An usher helped me.  He took my ticket, found that it was one of the cheap seats, and I thought the poor man was going to be ill.  “Take those escalators,” he said, pointing them out.  “All the way to the top.”

I did this, figuring that I’d watch a couple innings from the nosebleed section, then work my way down below as I saw empty seats.  It was a good and noble plan.

The only problem was that people who buy tickets in the upper deck aren’t allowed to hobnob with the people who can afford better seats.  You would have thought that I’d just booked third class passage on the Titanic or something.  Once you went up the escalators, you couldn’t get back down to the lower levels.  Signs were posted saying that people who held level 500 tickets were not permitted access to other parts of the stadium.  In other words, YOU CAN’T GET THERE FROM HERE.
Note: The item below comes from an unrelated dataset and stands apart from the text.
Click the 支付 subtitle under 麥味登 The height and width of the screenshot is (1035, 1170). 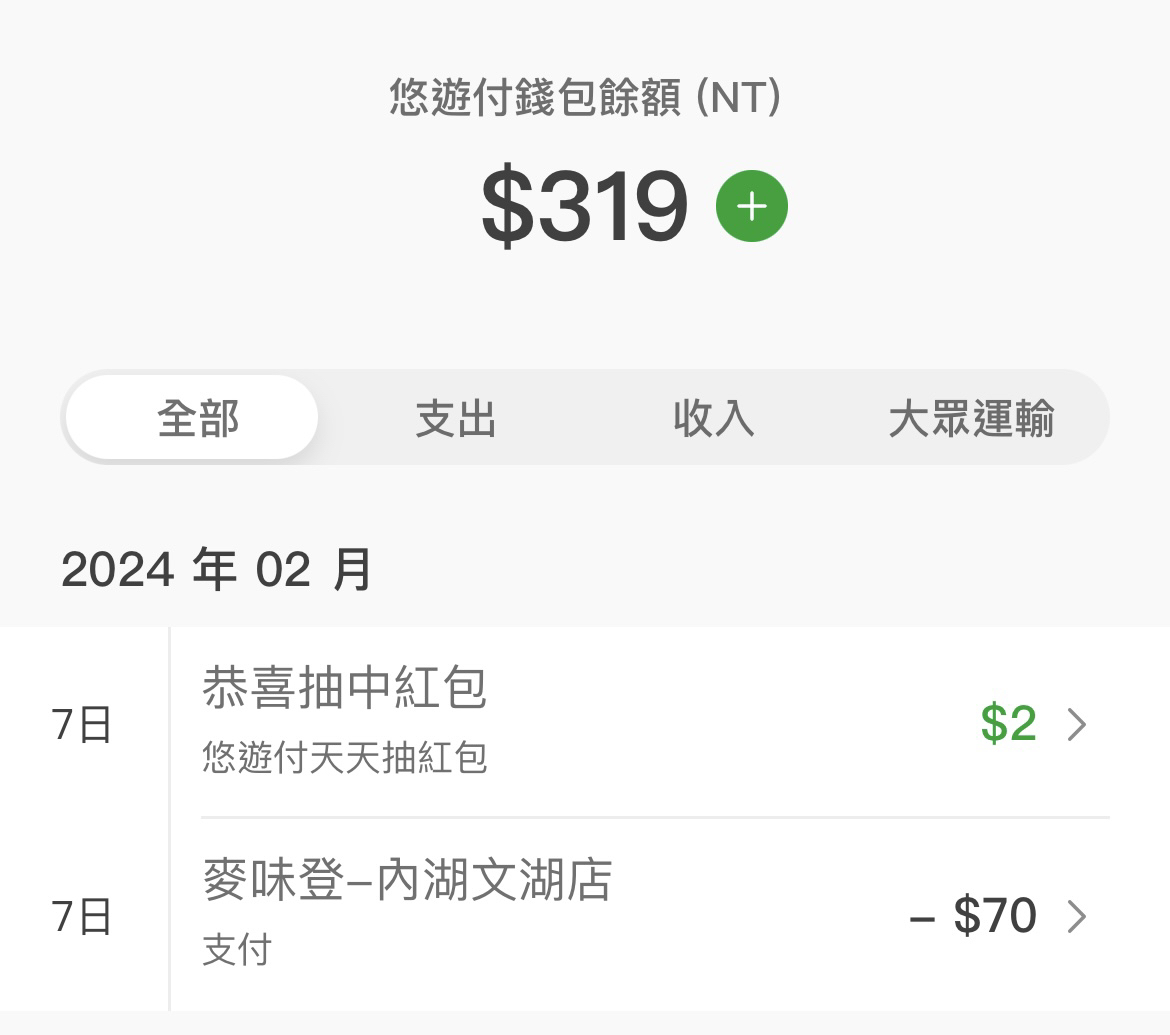237,949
I found my seat in the upper deck and wished that the game was being played on the moon.  I’d have been closer if it would have been played there.  The jackass at the ticket window had given me a seat in the very top row.

I took a seat three rows up instead.  I couldn’t read the players’ names on the back of their jerseys, but I’m enough of a fan to know who they are by just their numbers anyway.  Those, I could see.
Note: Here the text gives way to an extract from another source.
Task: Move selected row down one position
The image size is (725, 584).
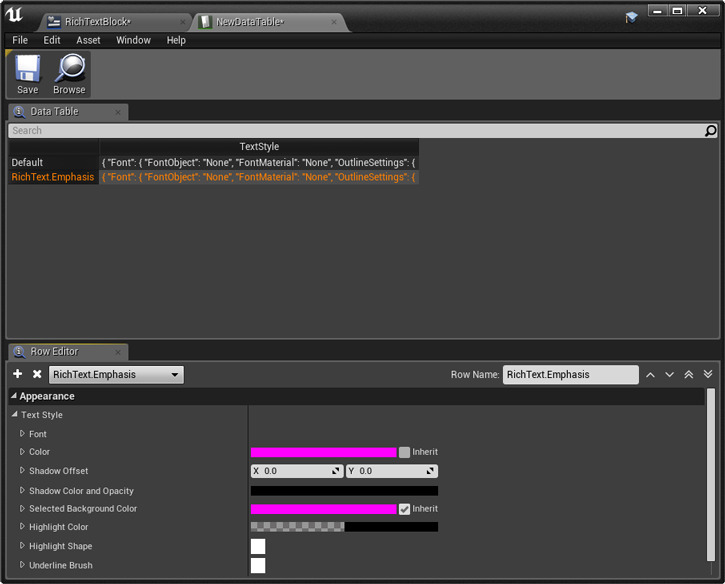Action: click(x=669, y=375)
A guy came by selling hot dogs.  They might not want us welfare cases in the upper deck associating with the other people in the park, but they were more than willing to sell us food.  Hot Dogs were $4.75.  A Pepsi to go with it was $4 (this is for a 20 ounce bottle that costs me between $1 and $1.50 at home).  There went another $9 and the cretin who was selling hot dogs had the gall to ask if I wanted my quarter back.  I was never going to see him again, so I said, “yes.”  It took him so long to fish a quarter out of his pocket that I finally told him to just forget it because I wanted a HOT dog, not a cold one. 

Another guy came by selling bottles of beer.  They were $6.75.  I’m not a drinker, so I don’t buy beer, but after I got home, I checked the price of a six pack, just for this column.  Here at home, six packs sell for less than one beer at US Cellular Field. 

The guy next to me bought four between the start of the game and the seventh inning when they cut off all alcohol sales.  Had they continued to sell beer past the 7th inning, he would have ended up spending more on beer than he did on his ticket.

I’m complaining a lot about the prices here, but that’s only because I’m poor.  There’s no way I could have afforded to take a family to a ball game, gotten decent seats, and fed them.  I did a little figuring and it would be very easy for a family of four to drop $400-500 on a single game.   For a lot of people, that’s a week’s worth of work.

I did have a good time.  Well, a good time until that guy in the Sox uniform hit a three run homer to put them ahead.  Or until that other guy in a Sox uniform hit a bases loaded single in the bottom of the 13th inning to win it for the home team.

The trip back was uneventful except for the part about getting lost on the South Side of Chicago (I kept envisioning running into Bad Bad Leroy Brown).  As you come out of the parking area, there are signs that direct you back to the interstate.  Well, they point you in the general direction of the interstate. 

I drove for nearly 40 minutes trying to find the interstate.  I kept turning wherever there were signs and arrows, promising me that I’d find I-55 South, but then I remembered the brain trusts who claim that exit 54 on I-74 is the Lewistown exit (which it is if you don’t mind an hour’s drive and going through five other towns first). 

The slight detour did have its own serendipity.  I found a Giordano’s Pizza and I’ve heard nothing but good things about their pizza.  I stopped in and ordered a small stuffed cheese.  I’ll used another column someday to review their pizza, but for now, let’s just say it was interesting for me to walk into an Italian restaurant, and have to point to the item on the menu because my Spanish is so poor.